▶ YOUR GOAL
Copy each of the following items word for word, leaving out the pictures.

+ + + +

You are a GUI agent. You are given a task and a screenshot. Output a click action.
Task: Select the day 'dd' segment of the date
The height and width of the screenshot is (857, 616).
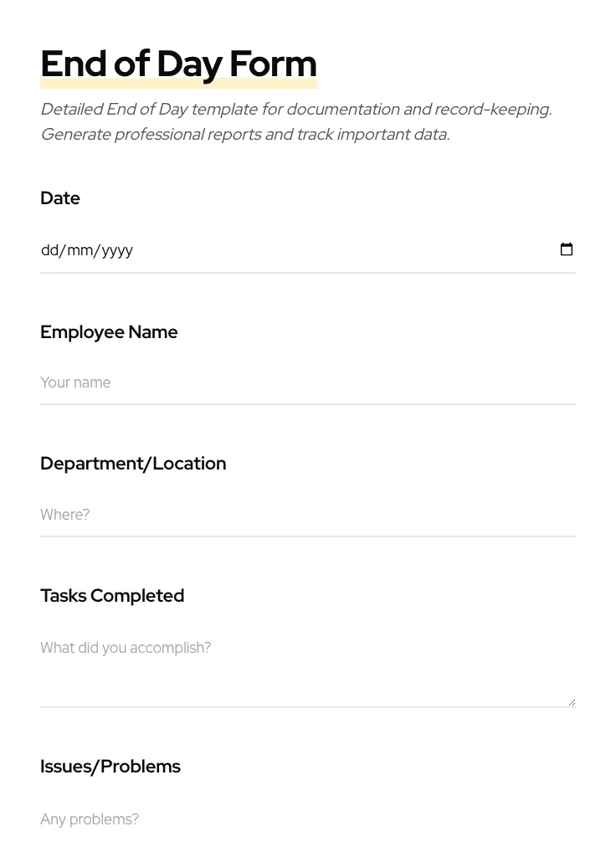coord(49,250)
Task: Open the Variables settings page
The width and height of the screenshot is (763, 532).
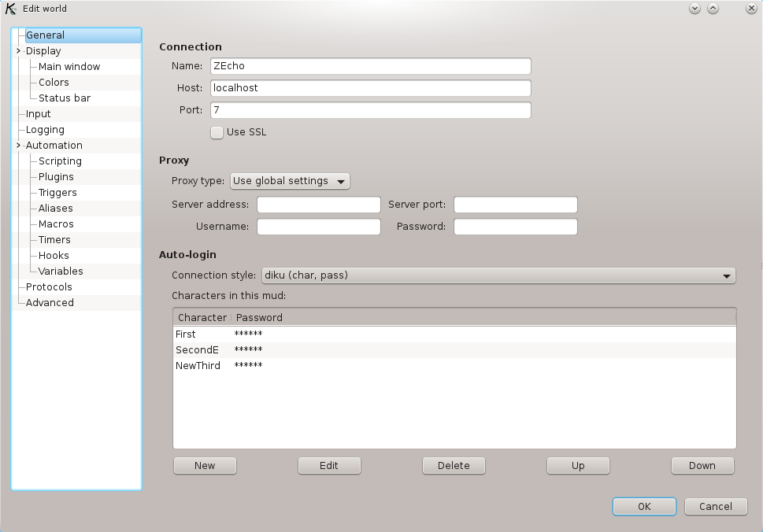Action: click(x=59, y=271)
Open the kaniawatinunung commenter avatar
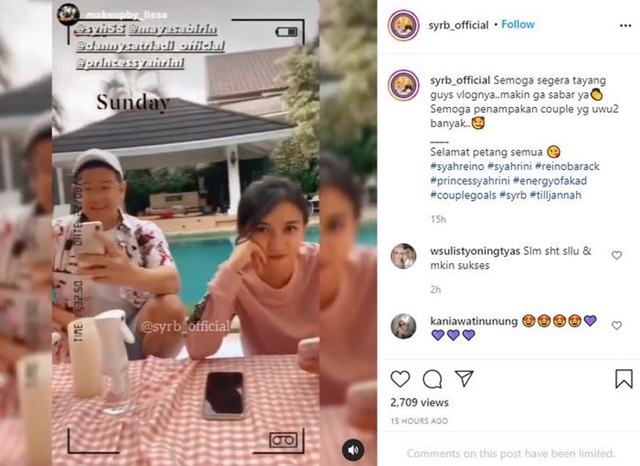640x466 pixels. click(x=403, y=326)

+ + + +

▶ RESPONSE BELOW
You are a GUI agent. You are given a task and a screenshot. Output a click action.
Task: Select the day 'dd' segment of the date
The height and width of the screenshot is (857, 616).
coord(49,250)
Task: Open the Variables settings page
The width and height of the screenshot is (763, 532).
Action: click(x=59, y=271)
Open the kaniawatinunung commenter avatar
640x466 pixels. click(x=403, y=326)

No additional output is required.